- _What is required_:
In the records, each line holding "trash" must be reported.

Saved entries:

※ ※ ※

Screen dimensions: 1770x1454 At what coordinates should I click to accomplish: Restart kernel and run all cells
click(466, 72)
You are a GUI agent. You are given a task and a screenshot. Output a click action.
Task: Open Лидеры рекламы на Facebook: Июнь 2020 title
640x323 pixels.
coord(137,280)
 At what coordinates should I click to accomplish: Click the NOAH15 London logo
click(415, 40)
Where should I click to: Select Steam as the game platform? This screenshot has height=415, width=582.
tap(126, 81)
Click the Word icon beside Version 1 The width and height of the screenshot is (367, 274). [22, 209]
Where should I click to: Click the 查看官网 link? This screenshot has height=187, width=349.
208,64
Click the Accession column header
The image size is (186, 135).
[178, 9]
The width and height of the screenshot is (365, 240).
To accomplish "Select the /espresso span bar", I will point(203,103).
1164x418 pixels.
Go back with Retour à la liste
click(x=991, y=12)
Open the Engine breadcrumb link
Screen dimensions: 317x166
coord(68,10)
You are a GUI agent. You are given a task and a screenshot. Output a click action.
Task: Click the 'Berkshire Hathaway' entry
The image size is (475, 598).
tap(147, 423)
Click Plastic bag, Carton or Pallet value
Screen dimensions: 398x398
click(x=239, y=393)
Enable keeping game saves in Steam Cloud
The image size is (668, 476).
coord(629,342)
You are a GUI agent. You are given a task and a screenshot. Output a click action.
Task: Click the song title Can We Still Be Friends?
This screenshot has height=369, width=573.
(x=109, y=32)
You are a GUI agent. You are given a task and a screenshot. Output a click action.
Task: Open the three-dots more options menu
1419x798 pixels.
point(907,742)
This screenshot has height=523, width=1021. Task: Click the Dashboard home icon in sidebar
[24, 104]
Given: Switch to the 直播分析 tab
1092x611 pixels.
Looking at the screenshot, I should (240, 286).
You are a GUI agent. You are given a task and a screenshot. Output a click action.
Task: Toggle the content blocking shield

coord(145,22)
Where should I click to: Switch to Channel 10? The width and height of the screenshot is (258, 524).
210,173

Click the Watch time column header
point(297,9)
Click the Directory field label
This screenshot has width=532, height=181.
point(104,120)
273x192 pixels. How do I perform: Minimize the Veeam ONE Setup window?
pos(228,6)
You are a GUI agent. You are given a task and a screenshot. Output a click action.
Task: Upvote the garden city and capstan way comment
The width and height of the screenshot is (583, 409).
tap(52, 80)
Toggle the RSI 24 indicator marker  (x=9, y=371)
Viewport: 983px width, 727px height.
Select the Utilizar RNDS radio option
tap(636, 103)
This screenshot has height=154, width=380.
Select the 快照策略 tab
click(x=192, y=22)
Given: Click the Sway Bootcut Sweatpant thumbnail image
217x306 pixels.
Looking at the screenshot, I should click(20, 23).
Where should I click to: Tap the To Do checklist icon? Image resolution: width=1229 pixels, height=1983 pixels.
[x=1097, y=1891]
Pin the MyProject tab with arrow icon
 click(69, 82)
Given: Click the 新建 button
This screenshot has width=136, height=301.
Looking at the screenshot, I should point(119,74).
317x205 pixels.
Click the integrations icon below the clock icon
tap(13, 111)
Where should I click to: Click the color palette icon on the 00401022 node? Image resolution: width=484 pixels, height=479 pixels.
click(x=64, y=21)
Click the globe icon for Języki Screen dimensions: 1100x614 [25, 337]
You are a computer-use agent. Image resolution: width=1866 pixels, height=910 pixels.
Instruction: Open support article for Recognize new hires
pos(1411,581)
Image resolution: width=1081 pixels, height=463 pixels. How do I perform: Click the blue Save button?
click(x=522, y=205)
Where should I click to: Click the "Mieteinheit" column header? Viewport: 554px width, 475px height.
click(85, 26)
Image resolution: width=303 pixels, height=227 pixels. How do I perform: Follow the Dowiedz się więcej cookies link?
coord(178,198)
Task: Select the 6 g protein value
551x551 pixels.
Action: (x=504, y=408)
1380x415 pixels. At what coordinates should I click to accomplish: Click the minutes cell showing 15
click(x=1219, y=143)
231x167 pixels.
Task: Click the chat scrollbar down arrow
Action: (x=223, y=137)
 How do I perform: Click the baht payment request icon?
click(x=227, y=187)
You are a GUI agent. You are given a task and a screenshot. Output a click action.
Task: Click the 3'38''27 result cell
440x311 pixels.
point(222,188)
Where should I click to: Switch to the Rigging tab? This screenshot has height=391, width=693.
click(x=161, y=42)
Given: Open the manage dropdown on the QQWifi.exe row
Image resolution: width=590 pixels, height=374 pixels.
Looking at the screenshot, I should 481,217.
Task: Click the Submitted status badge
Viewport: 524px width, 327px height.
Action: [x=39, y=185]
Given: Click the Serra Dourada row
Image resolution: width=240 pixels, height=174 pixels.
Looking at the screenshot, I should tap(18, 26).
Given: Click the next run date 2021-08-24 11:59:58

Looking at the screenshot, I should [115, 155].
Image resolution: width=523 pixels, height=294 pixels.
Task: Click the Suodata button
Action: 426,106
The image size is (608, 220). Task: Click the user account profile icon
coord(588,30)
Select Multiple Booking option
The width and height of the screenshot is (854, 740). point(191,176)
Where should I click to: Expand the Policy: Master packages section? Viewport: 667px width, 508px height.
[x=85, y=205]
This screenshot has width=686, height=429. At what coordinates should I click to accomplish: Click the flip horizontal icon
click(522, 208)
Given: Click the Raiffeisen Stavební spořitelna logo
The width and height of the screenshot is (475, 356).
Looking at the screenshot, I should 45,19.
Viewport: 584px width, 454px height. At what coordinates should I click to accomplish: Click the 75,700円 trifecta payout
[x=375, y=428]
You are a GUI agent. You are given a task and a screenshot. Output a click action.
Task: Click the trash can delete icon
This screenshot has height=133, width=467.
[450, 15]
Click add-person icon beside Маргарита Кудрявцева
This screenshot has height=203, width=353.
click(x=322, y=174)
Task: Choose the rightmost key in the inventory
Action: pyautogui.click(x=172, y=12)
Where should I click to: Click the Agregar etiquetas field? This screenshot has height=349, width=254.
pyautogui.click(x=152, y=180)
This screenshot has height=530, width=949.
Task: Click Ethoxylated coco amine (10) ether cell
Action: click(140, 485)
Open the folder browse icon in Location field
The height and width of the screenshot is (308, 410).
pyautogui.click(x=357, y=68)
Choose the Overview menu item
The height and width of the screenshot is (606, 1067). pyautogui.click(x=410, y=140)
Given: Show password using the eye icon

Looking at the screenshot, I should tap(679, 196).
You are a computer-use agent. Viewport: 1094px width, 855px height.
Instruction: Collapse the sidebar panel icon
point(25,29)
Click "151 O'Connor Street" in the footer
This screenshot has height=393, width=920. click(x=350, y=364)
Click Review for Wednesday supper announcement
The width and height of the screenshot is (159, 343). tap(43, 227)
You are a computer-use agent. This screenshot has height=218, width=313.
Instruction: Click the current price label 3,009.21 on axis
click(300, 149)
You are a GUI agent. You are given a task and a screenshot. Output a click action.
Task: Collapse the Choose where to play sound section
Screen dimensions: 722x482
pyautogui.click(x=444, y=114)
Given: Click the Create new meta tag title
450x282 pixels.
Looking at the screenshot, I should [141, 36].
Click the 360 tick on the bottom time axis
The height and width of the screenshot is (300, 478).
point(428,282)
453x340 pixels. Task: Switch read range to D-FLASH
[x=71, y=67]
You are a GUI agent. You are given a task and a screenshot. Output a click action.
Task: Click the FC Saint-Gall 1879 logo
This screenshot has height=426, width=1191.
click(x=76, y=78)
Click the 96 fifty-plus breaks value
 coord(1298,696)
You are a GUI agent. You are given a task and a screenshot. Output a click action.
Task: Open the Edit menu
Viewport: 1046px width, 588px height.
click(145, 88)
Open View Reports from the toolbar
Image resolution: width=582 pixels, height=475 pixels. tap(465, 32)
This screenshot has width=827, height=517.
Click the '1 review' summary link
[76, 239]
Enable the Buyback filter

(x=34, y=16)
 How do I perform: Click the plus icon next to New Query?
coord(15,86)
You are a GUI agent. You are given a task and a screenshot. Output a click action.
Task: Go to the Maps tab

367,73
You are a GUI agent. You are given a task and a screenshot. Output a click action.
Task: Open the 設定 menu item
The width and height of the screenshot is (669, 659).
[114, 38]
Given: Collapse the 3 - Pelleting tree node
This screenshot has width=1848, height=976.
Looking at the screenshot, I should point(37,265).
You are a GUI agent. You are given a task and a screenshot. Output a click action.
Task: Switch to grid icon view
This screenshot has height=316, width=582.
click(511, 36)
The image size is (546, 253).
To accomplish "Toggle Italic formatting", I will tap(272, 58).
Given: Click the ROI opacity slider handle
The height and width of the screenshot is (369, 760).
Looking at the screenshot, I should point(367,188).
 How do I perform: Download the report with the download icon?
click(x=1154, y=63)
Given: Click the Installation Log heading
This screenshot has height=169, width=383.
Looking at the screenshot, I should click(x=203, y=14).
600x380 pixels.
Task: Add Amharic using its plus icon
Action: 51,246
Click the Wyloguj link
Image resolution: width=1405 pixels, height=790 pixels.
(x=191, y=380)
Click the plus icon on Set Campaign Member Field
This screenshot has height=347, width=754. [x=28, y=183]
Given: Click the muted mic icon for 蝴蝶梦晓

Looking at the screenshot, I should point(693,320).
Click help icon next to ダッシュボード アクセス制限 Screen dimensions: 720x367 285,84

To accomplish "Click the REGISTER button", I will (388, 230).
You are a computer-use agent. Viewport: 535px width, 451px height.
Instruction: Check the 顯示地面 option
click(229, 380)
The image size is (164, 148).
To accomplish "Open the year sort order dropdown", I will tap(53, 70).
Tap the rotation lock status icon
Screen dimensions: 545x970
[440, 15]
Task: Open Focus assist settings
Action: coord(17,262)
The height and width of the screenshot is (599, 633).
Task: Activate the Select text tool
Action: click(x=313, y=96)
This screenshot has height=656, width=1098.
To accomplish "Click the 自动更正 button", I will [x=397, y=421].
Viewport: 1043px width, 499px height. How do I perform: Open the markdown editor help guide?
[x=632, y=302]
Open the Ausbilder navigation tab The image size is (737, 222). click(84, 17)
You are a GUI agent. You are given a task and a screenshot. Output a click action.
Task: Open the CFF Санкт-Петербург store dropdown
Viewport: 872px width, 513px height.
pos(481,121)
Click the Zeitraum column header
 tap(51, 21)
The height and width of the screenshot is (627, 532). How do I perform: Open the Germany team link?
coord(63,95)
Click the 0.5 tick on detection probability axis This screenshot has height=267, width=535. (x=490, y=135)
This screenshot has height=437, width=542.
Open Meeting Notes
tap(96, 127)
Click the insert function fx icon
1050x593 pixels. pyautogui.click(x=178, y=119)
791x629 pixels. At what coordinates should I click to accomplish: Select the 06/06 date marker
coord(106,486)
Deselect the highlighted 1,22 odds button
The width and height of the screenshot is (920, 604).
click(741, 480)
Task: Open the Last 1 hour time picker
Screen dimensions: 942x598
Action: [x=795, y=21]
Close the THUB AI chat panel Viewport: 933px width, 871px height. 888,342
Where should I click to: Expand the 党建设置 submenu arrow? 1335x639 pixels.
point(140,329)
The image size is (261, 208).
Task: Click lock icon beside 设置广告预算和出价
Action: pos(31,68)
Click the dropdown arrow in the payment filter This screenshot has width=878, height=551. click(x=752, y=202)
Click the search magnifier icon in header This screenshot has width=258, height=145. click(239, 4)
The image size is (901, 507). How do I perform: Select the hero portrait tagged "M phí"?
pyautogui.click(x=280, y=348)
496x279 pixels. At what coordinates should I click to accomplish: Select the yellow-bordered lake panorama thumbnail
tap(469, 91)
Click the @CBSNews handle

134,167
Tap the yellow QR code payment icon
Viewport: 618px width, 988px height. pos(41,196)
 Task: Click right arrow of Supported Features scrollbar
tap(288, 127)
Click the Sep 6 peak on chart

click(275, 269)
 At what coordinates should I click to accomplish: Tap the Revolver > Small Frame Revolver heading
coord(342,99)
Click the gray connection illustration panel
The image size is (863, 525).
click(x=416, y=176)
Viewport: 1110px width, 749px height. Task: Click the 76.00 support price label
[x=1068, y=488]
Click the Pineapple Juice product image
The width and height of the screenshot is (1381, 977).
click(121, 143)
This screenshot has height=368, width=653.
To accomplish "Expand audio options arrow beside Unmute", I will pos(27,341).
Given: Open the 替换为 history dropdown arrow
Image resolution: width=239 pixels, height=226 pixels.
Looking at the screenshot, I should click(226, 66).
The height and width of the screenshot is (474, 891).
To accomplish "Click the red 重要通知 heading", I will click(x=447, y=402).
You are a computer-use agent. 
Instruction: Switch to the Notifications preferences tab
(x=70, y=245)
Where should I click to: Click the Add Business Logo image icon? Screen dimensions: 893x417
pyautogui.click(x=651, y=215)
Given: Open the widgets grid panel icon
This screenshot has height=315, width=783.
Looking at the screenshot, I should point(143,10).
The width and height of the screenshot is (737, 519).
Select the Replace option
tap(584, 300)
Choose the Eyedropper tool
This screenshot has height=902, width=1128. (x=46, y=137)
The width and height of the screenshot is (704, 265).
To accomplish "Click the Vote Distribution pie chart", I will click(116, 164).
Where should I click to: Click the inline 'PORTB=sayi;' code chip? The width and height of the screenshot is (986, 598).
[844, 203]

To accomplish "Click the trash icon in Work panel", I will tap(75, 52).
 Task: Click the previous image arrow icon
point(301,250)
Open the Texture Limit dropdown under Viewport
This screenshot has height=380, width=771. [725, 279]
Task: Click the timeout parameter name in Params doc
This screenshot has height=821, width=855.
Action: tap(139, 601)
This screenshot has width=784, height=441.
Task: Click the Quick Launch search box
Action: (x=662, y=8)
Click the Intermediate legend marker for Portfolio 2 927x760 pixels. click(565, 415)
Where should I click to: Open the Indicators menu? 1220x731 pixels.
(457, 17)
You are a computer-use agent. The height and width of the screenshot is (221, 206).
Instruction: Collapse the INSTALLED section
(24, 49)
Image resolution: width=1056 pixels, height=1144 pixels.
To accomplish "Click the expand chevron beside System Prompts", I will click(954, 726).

※ ※ ※

- _Written solution_:
Task: Click the trash can delete icon
To accomplish "Click the trash icon in Work panel", I will tap(75, 52).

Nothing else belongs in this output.